Это лесное озеро Аполлоном было любимо. Часто, от олимпийских забот отдыхая, спускался к нему, садился за кустами на траву, на песок, телом и душой отдыхал, за игрой красок воды наблюдая. Даже самое прекрасное утомляет. А водой наслаждаться можно в любой час ночи и дня, при лунном свете и солнечном, всегда, бесконечно.
Это смертные думают, что у богов время не меряно. Хочешь за игрой красок воды наблюдать — сиди наслаждайся. Хочешь по лесу бесцельно бродить — кто запретит?
Как бы не так! Если бы смертного, самого расторопного, хоть на день заставить с божественными делами справляться, никакой нектар, никакая амброзия, никакие иные олимпийские благости не удержат. Домой, на землю, все прелести божественной жизни презрев, сбежит, назад не оглянувшись.
Наслаждаться прелестью озера Аполлон себе раз в год позволял, иногда, важное благое деяние совершив, внеочередное любование разрешая. Вот и сейчас, научив многие тысячи пастушат на свирели играть, животворную благозвучность из дырчатого дерева извлекать, даровал себе озерную тишь, озерную гладь, едва-едва тревожимую благостным ветерком, не волну — кроткую рябь поднимающим.
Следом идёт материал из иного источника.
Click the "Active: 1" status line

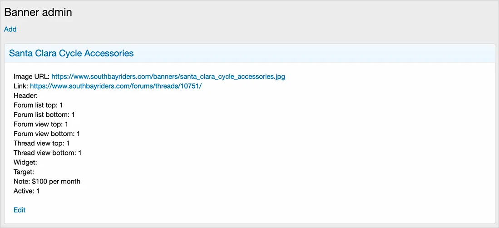(x=27, y=191)
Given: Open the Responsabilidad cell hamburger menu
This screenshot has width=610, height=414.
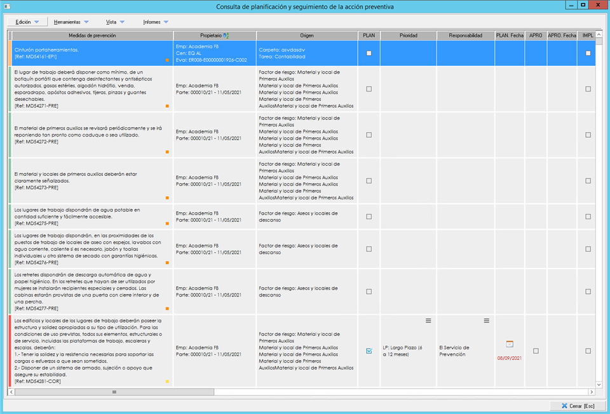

Свирель — только с виду инструмент немудрящий. В губах умельца что только она не споет: и веселое, и печальное, и прощальное, и призывное. Немного терпения, хороший учитель — научишься, не отбояришься. Свирель — это музыка: в поле и в доме, и в лесу, и на озере.
Только откуда у юных пастушков возьмется терпение? Непоседы! Обжоры! До телесных удовольствий больно охочи юные полнотелые половозрелые юноши, привыкшие, лишь завидя малый кусочек плоти живой, женской или мужской, а то и — всяко бывает! — одежду долой, свирель — на изготовку, пока не брызнет, не оторвешь. А брызнет, подмоется, опять готов музыку любви исполнять, хоть соло, хоть дуэтом, хоть трио, а то и всем стадом мальчишеским, инстинктом ведомым.
Не раз Аполлон видел, как его пастушки, одежду, свирели, котомки — все на свете забросив, стыд в первую очередь, друг на друга набрасывались, детородности демонстрируя: смотрите, какой у меня, длинный и толстый, а под ним котомка свисает — ни у кого такой нет, подходите, пощупайте, хотите рот, хотите пещеру свою подставляйте, всех белесостью орошу, никого не обойду, не обижу!
Какой тут урок. Какая тут музыка. Смотрел Аполлон на свальное игрище, не смея прервать-помешать. Что сказать. Смотрел. Любовался. Юные годы свои вспоминал — сердце щемило. Долго замену Гиацинту искал — не нашел, на разноцветье гиацинтовое любовался, прекрасного юношу, им погубленного, вспоминая.
Глядя на музыкантов, прекрасно научившихся свирели свои, из лобковых волос вырастающие, желанно давать и жаждуще принимать, и он ощущал, как между ног твердеет желание, как тяжелеет котомка божественная.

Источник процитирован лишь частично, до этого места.